### [About this task]
Your reply should reproduce the data below without a single alteration, apart from dropping the images.

---*---

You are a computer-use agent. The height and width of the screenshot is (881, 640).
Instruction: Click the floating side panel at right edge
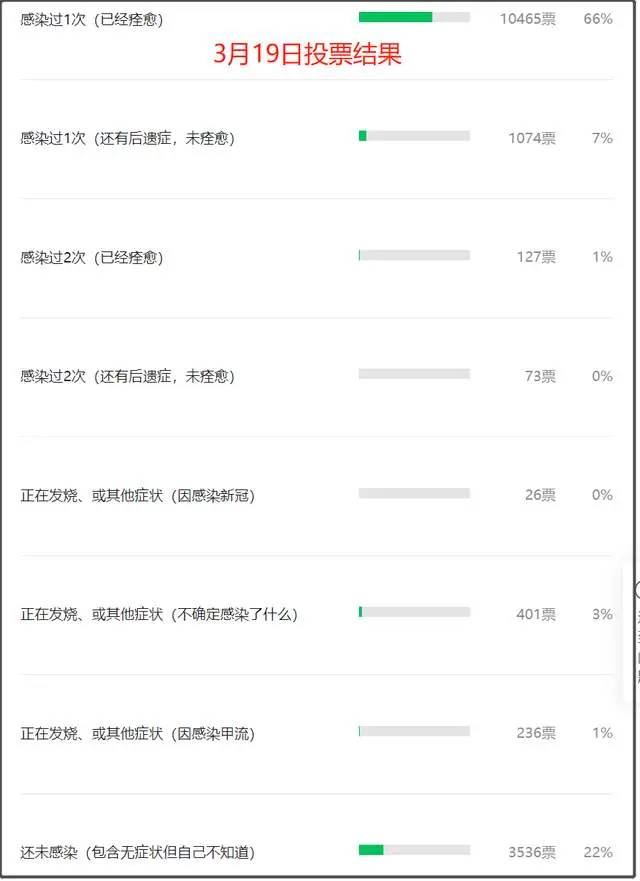point(632,632)
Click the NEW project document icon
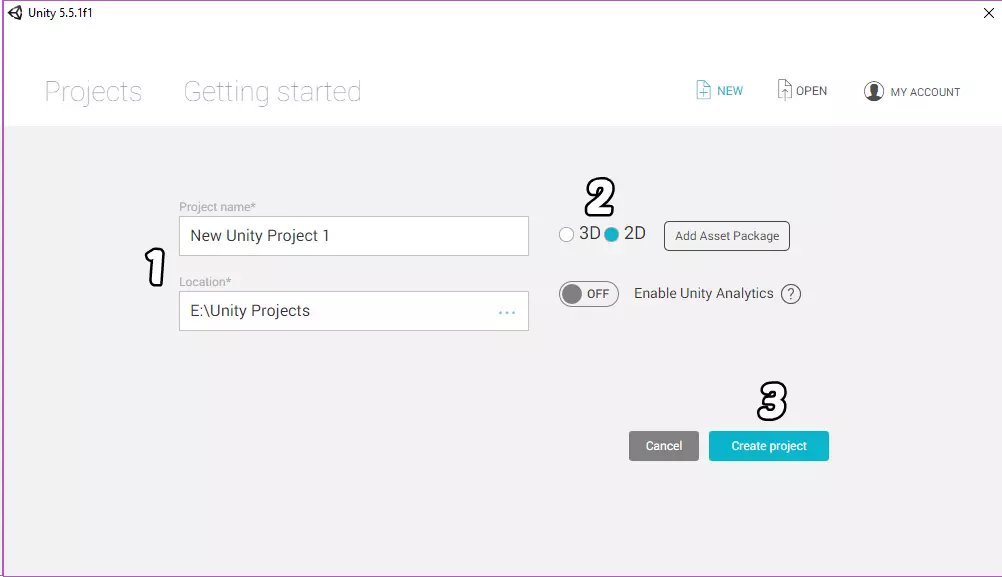Viewport: 1002px width, 577px height. pos(704,90)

---*---

### [Finished task]
You are a computer-use agent. The height and width of the screenshot is (881, 640).
Instruction: Click the floating side panel at right edge
point(632,632)
Click the NEW project document icon
Viewport: 1002px width, 577px height. pos(704,90)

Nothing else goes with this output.